# Question on FX6 - micro bubbles



## joeyo (Jul 2, 2012)

Hey Fish Fan!

I have a new FX6 and have been using it for about 3 months. about 3 weeks ago I started noticing micro bubbles coming out of my output hose. I turned it off and opened it up and noticed that the water was only at about 3/4 high. I'm not leaking, but somewhere air is getting into the line from the input side correct?

I filled it to remedy the issue, and then on my next cleaning, I have the same issue. I clean this every 3 weeks. Is that too frequent?

I have a blue filter sponge on top, ceramic rings in both trays in the middle section, and two coarse sponge in the bottom. The half circle coarse sponges are in each tray as normal.

I'm loosing water in the canister, if there are no water leaks but air is getting introduced. Could this be a gasket issue?

Please share your knowledge to assist me with this.

Thanks! Joe


----------



## Deeda (Oct 12, 2012)

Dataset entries
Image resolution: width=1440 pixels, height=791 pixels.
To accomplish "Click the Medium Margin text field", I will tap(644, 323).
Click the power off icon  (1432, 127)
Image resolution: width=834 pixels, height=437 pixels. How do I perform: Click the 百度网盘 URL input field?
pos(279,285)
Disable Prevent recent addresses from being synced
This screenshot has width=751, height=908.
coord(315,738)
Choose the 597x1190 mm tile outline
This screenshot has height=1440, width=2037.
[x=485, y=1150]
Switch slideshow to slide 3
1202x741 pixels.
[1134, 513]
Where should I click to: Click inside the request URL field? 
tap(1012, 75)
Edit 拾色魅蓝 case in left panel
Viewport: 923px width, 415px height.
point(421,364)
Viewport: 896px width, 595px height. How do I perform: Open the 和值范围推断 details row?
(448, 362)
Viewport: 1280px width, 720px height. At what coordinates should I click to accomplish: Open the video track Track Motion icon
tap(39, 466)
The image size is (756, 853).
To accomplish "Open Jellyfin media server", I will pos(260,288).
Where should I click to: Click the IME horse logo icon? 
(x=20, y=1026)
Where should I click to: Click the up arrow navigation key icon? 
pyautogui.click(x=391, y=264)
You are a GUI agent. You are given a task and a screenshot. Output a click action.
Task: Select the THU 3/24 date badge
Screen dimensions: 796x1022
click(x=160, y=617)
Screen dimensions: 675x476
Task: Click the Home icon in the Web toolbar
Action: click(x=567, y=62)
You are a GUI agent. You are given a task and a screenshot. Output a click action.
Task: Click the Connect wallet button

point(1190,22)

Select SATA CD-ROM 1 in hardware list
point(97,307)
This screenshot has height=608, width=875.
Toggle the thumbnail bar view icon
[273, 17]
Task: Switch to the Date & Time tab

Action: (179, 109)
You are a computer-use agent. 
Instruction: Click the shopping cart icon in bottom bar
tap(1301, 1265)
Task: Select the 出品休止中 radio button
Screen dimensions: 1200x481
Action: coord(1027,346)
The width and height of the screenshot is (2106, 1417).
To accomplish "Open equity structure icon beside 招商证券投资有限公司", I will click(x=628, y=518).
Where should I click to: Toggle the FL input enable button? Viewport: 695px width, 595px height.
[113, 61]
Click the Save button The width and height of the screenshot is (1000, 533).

Exercise aim :: Reproduce the stretch of the FX6 micro bubbles thread from "I have a blue" through "tray as normal.". These items come from a separate source and are unrelated to the FX6 micro bubbles thread.

Expected answer ::
I have a blue filter sponge on top, ceramic rings in both trays in the middle section, and two coarse sponge in the bottom. The half circle coarse sponges are in each tray as normal.